→ **WHAT THE TASK REQUIRES**
The entries below contain a line with "Task: Click the Content bewerben button" and a line with "Task: Click the caret". Quote exactly those two lines and all lines between them.

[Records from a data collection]
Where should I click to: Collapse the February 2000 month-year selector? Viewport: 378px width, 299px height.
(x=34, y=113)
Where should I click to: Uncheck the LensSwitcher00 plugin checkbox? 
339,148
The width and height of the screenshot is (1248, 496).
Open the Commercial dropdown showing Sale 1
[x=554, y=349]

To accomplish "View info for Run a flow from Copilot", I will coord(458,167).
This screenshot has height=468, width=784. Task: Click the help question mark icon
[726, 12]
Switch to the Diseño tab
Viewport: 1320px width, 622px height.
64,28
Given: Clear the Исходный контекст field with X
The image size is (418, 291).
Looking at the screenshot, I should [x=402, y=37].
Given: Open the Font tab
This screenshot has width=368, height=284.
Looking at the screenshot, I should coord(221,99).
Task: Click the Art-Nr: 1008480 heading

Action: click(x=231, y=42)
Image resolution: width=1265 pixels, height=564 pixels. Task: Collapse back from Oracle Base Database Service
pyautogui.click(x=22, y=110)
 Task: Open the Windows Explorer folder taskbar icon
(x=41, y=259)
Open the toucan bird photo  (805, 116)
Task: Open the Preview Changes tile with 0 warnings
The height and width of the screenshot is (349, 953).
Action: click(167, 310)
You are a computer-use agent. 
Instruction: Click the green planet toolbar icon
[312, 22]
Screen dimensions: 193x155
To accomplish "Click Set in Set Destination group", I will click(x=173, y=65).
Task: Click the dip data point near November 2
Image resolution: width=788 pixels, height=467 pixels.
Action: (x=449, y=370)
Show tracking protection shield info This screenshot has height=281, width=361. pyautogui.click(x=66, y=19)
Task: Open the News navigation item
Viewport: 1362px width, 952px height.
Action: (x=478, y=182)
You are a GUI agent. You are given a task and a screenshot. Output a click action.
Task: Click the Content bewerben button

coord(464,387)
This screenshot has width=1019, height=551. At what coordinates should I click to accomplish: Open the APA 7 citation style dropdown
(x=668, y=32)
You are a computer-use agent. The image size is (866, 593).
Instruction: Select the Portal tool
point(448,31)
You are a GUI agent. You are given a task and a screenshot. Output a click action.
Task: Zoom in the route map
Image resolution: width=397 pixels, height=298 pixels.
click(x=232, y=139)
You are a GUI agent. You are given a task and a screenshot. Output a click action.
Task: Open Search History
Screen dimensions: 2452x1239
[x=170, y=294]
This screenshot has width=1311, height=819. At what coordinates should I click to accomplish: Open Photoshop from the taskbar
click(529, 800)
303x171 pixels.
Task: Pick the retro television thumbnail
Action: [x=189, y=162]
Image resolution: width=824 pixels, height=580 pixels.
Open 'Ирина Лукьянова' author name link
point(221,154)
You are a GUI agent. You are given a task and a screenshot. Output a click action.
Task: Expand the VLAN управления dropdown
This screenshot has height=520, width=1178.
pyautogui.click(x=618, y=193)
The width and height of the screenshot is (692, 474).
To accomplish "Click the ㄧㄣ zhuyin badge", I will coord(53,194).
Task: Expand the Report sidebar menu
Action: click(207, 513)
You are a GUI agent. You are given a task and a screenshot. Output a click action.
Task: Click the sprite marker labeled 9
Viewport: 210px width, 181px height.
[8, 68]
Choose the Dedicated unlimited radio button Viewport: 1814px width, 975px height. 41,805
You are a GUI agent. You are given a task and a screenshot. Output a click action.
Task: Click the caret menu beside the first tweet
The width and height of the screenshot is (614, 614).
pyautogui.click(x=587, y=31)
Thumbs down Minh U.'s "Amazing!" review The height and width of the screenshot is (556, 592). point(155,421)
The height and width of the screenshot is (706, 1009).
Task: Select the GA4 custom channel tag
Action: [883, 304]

→ **ANSWER SECTION**
Task: Click the Content bewerben button

coord(464,387)
This screenshot has width=1019, height=551. At what coordinates should I click to accomplish: Open the APA 7 citation style dropdown
(x=668, y=32)
You are a computer-use agent. The image size is (866, 593).
Instruction: Select the Portal tool
point(448,31)
You are a GUI agent. You are given a task and a screenshot. Output a click action.
Task: Zoom in the route map
Image resolution: width=397 pixels, height=298 pixels.
click(x=232, y=139)
You are a GUI agent. You are given a task and a screenshot. Output a click action.
Task: Open Search History
Screen dimensions: 2452x1239
[x=170, y=294]
This screenshot has width=1311, height=819. At what coordinates should I click to accomplish: Open Photoshop from the taskbar
click(529, 800)
303x171 pixels.
Task: Pick the retro television thumbnail
Action: [x=189, y=162]
Image resolution: width=824 pixels, height=580 pixels.
Open 'Ирина Лукьянова' author name link
point(221,154)
You are a GUI agent. You are given a task and a screenshot. Output a click action.
Task: Expand the VLAN управления dropdown
This screenshot has height=520, width=1178.
pyautogui.click(x=618, y=193)
The width and height of the screenshot is (692, 474).
To accomplish "Click the ㄧㄣ zhuyin badge", I will coord(53,194).
Task: Expand the Report sidebar menu
Action: click(207, 513)
You are a GUI agent. You are given a task and a screenshot. Output a click action.
Task: Click the sprite marker labeled 9
Viewport: 210px width, 181px height.
[8, 68]
Choose the Dedicated unlimited radio button Viewport: 1814px width, 975px height. 41,805
You are a GUI agent. You are given a task and a screenshot. Output a click action.
Task: Click the caret menu beside the first tweet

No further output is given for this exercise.